REQUIRED WORK ->
Look through the entries that follow and return each line that has the string "agent".
------ DATASET CONTENT ------
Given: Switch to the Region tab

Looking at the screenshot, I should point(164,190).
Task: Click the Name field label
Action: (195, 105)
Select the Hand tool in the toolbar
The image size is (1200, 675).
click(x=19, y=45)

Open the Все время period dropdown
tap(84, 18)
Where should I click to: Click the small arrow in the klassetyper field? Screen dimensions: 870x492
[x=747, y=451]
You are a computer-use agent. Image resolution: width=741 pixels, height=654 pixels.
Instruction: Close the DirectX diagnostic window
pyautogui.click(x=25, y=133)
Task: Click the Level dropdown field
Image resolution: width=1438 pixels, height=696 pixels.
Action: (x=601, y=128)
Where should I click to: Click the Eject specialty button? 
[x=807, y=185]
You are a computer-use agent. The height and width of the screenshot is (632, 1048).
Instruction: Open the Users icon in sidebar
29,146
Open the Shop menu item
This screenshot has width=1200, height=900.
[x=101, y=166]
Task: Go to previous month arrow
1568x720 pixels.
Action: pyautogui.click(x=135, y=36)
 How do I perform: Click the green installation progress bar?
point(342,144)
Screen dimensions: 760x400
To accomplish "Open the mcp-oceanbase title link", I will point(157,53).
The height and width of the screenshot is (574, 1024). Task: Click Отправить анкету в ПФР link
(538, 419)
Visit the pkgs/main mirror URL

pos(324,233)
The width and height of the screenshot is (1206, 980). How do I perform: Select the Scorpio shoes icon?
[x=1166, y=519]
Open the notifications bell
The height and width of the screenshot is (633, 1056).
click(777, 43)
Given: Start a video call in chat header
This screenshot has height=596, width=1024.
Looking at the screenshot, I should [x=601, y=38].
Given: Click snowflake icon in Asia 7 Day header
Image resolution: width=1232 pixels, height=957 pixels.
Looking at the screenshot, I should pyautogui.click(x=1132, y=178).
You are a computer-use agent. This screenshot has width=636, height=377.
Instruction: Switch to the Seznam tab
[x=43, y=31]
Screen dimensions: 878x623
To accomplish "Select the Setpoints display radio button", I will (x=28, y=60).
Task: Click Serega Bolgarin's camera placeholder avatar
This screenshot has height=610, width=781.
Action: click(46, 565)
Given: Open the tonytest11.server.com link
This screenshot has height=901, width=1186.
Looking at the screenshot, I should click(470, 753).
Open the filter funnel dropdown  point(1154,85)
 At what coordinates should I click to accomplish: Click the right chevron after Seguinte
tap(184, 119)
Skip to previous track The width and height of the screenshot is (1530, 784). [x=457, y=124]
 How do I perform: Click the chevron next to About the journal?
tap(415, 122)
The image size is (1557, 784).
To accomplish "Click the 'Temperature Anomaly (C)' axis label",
------
PROBLEM SOLUTION ->
You are a computer-use agent. Image resolution: width=741 pixels, height=654 pixels.
You are a computer-use agent. The height and width of the screenshot is (632, 1048).
You are a computer-use agent. This screenshot has width=636, height=377.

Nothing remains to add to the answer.